THE DEEPEST LAKE KNOWN.
By far the deepest lake in the world is Lake Baikal, in Siberia, which is in every way comparable to the great Canadian lakes as regards size; for, while its area of over 9,000 square miles makes it about equal to Lake Erie in superficial extent, its enormous depth of between 4,000 and 4,500 feet makes the volume of its waters almost equal to that of Lake Superior. Although its surface is 1,350 feet above the sea level, its bottom is nearly 3,000 feet below it. The Caspian Lake, or Sea, as it is usually called, has a depth in its southern basin of over 3,000 feet. Lake Maggiore is 2,800 feet deep, Lake Como nearly 2,000 feet, and Lagodi-Garda, another Italian lake, has a depth in certain places of 1,900 feet. Lake Constance is over 1,000 feet deep, and Huron and Michigan reach depths of 900 and 1,000 feet.

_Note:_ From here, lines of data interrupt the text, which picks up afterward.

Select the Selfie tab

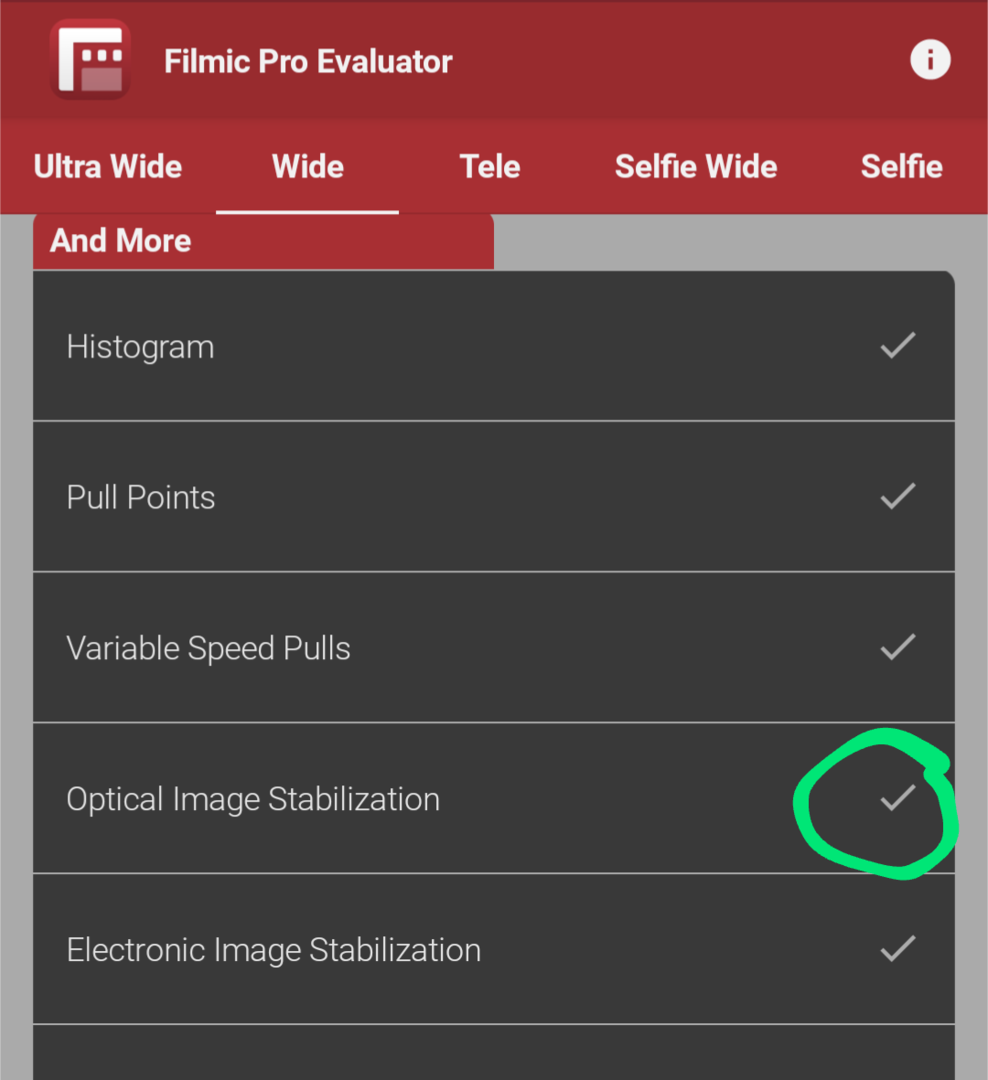point(901,166)
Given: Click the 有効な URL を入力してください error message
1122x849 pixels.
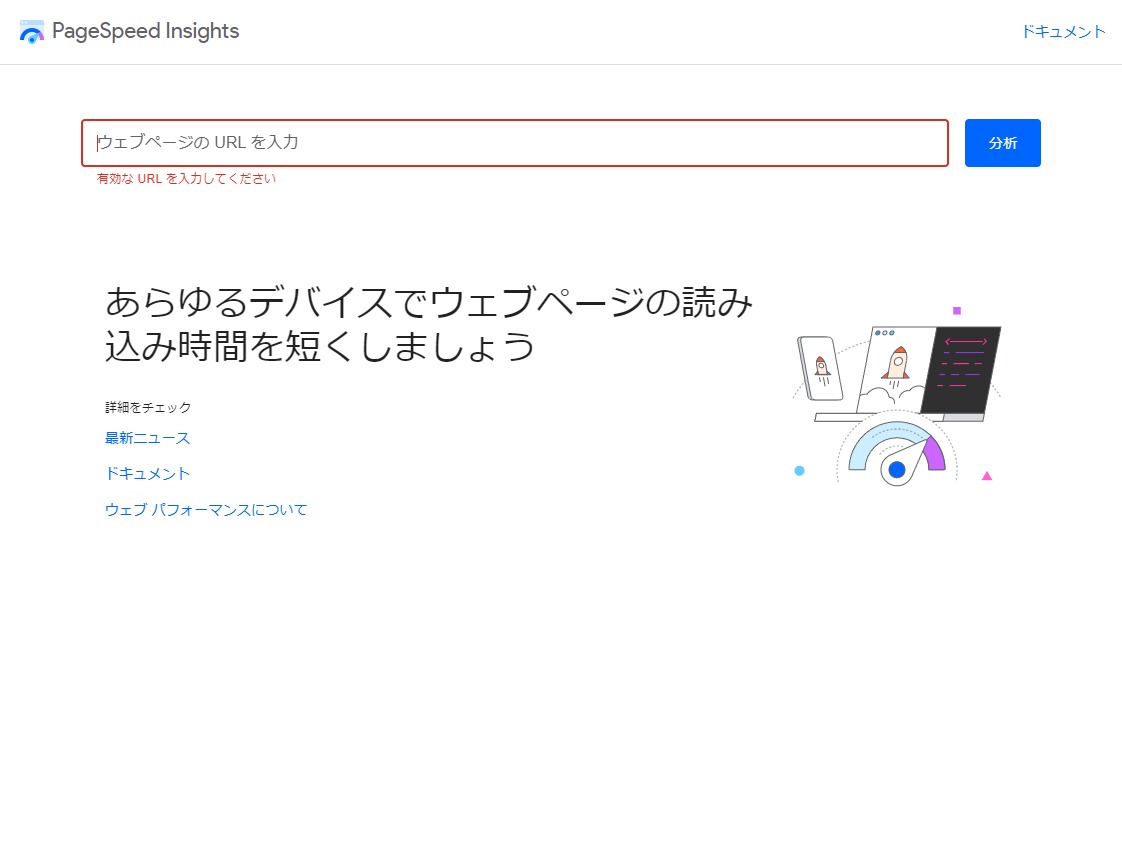Looking at the screenshot, I should [186, 179].
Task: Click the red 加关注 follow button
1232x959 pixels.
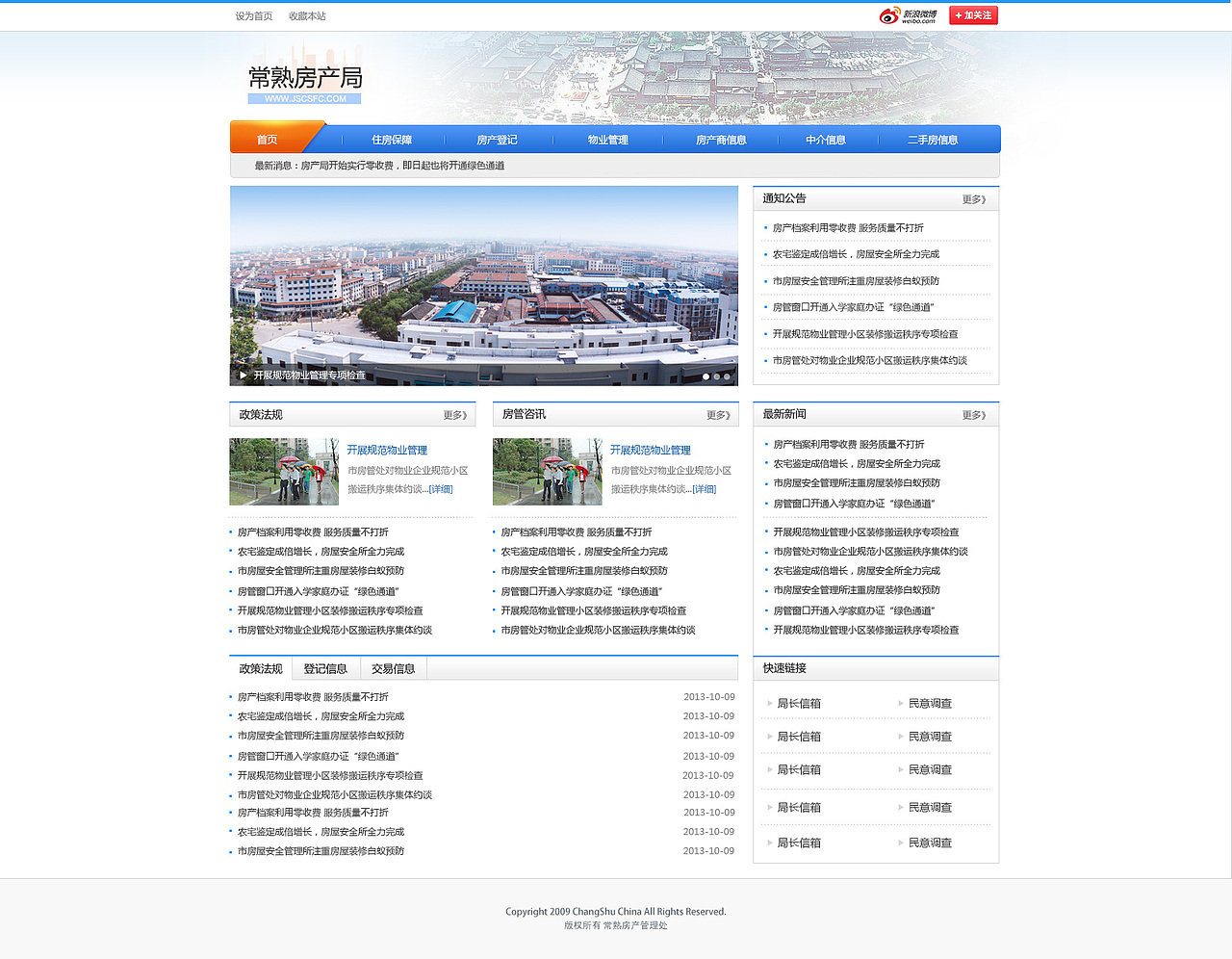Action: pos(973,14)
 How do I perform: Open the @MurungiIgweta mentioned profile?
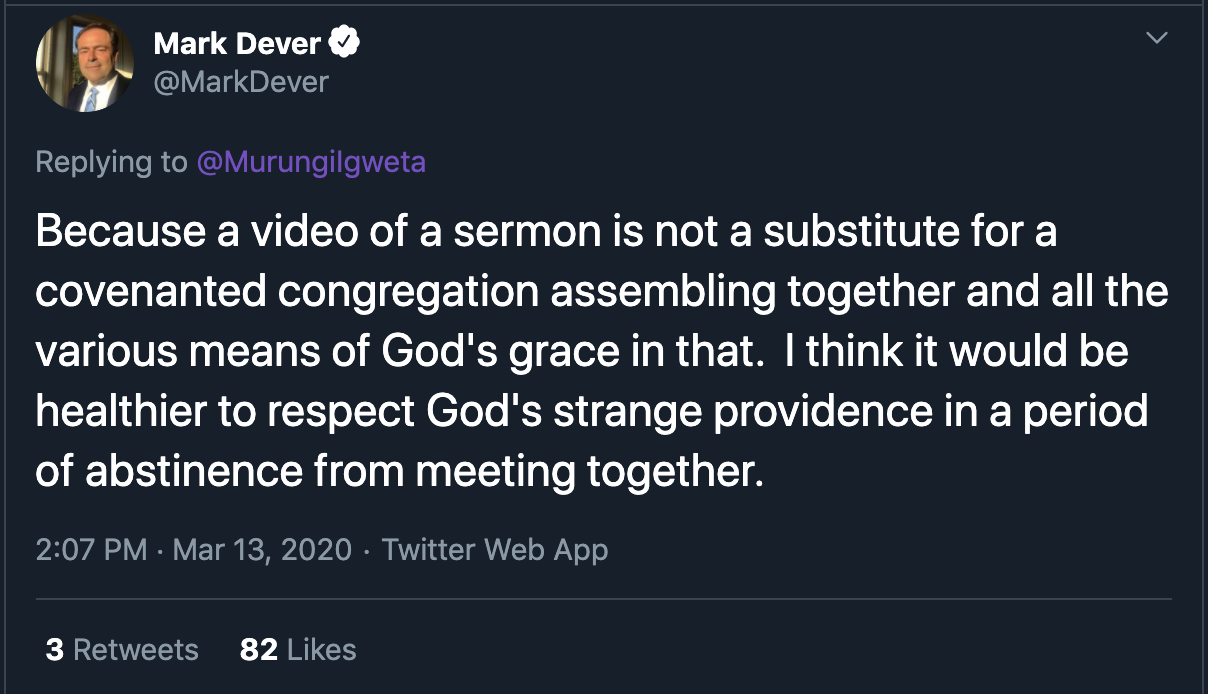pyautogui.click(x=311, y=162)
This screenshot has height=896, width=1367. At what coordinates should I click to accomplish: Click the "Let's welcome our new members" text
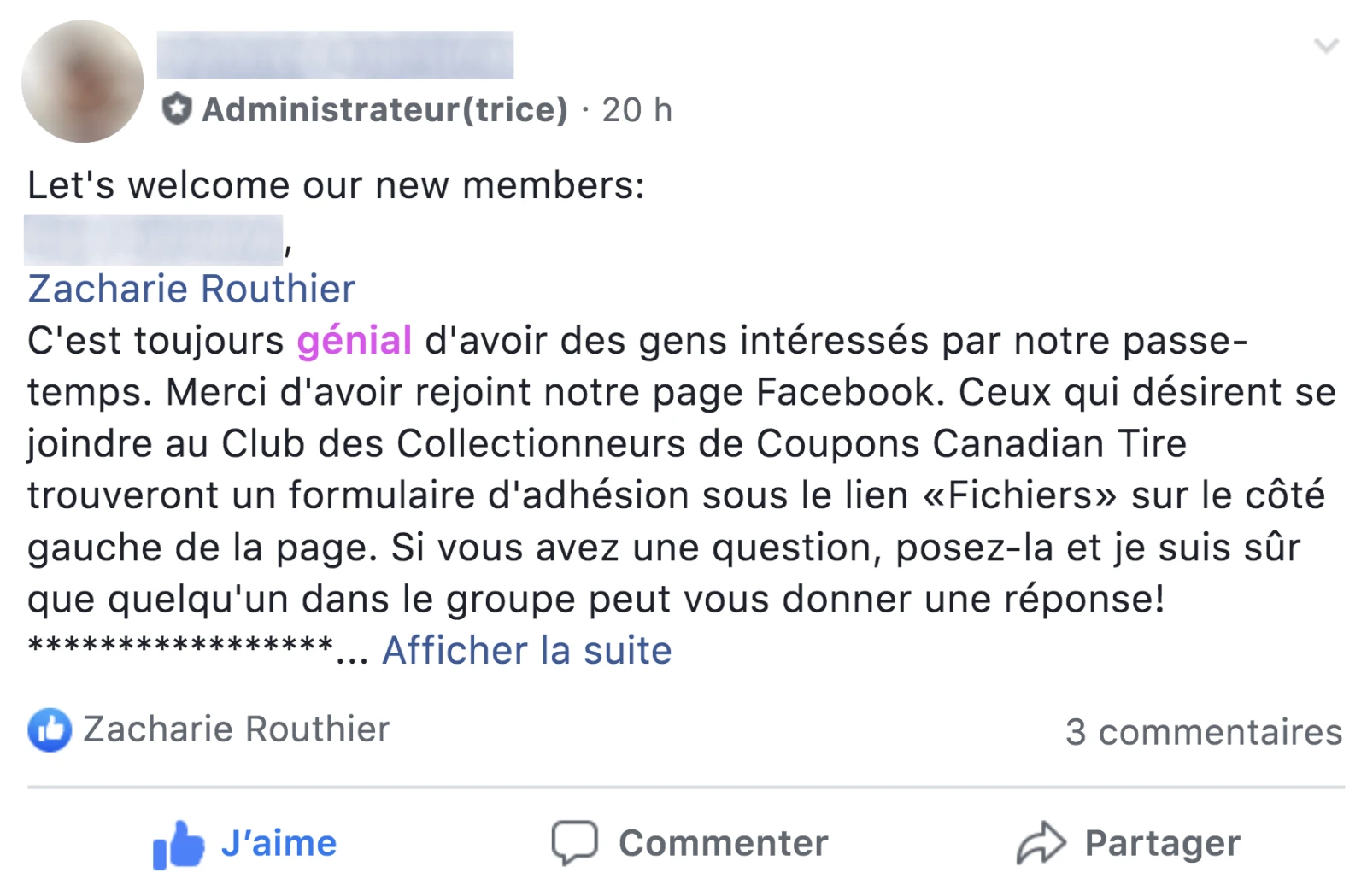pyautogui.click(x=336, y=185)
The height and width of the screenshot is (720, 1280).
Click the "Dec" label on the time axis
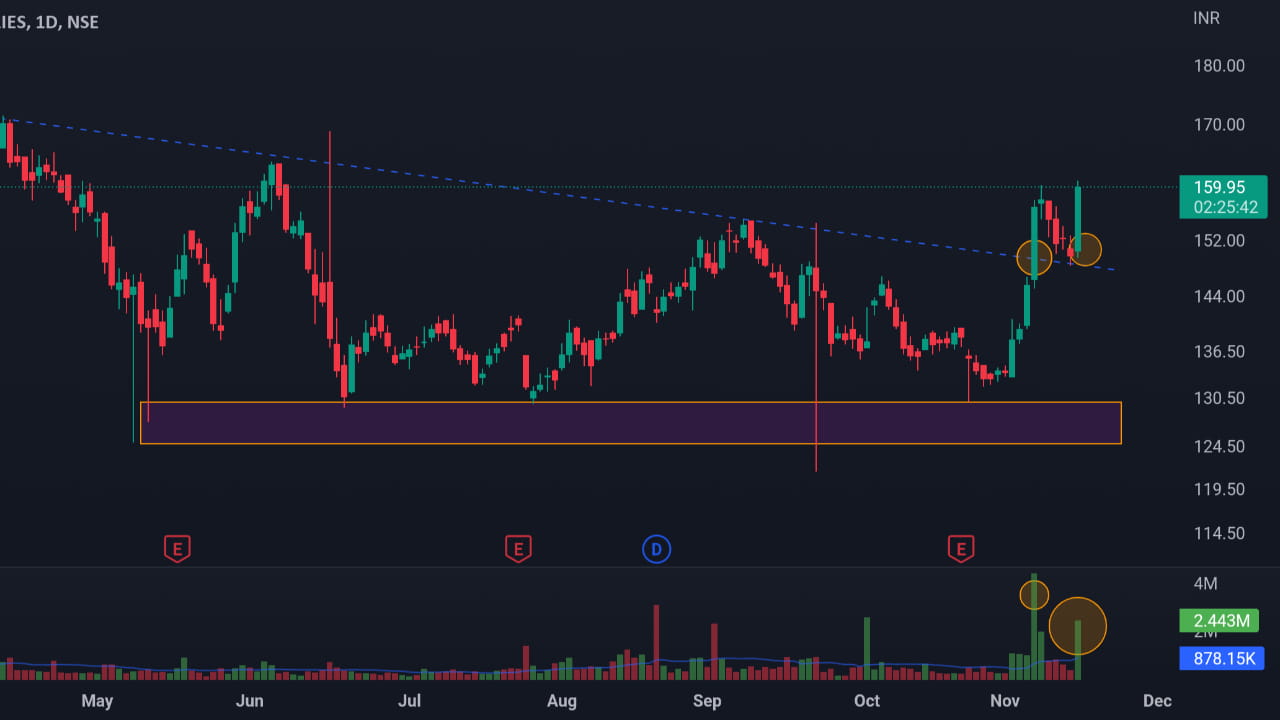(1157, 701)
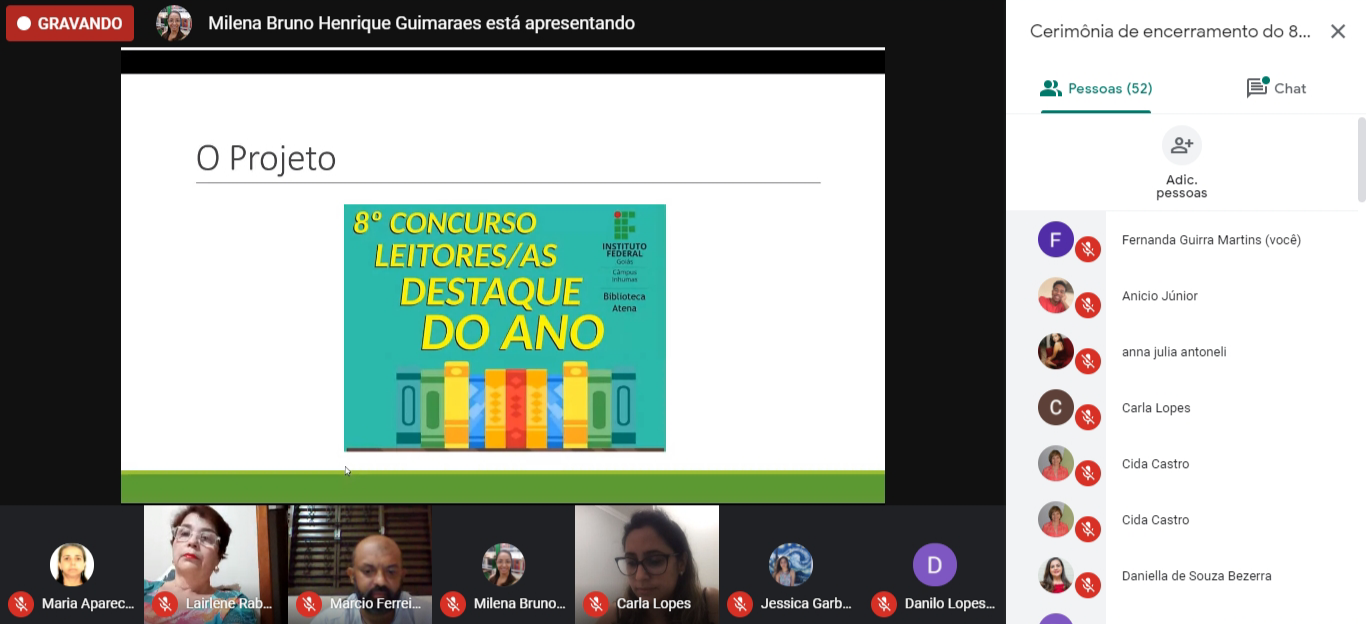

Blowout Mountains in the cascades above Breitenbush, Ore., is unmistakably one of the wonders of the cascades, consisting of about eight hundred acres of granite rock piled up in every conceivable shape. From all indications it has been caused by an accumulation of gas below, which bursting out threw the rock into the cañon, forming a beautiful lake from twenty to thirty rods wide and half a mile long, in which abound myriads of trout.
A peculiar fish, of brown color, without scales, and weighing twenty-one pounds, was caught in a net at New Dorp, Staten Island, this week, by the lighthouse keeper. In forty years’ fishing the keeper has never seen a similar fish.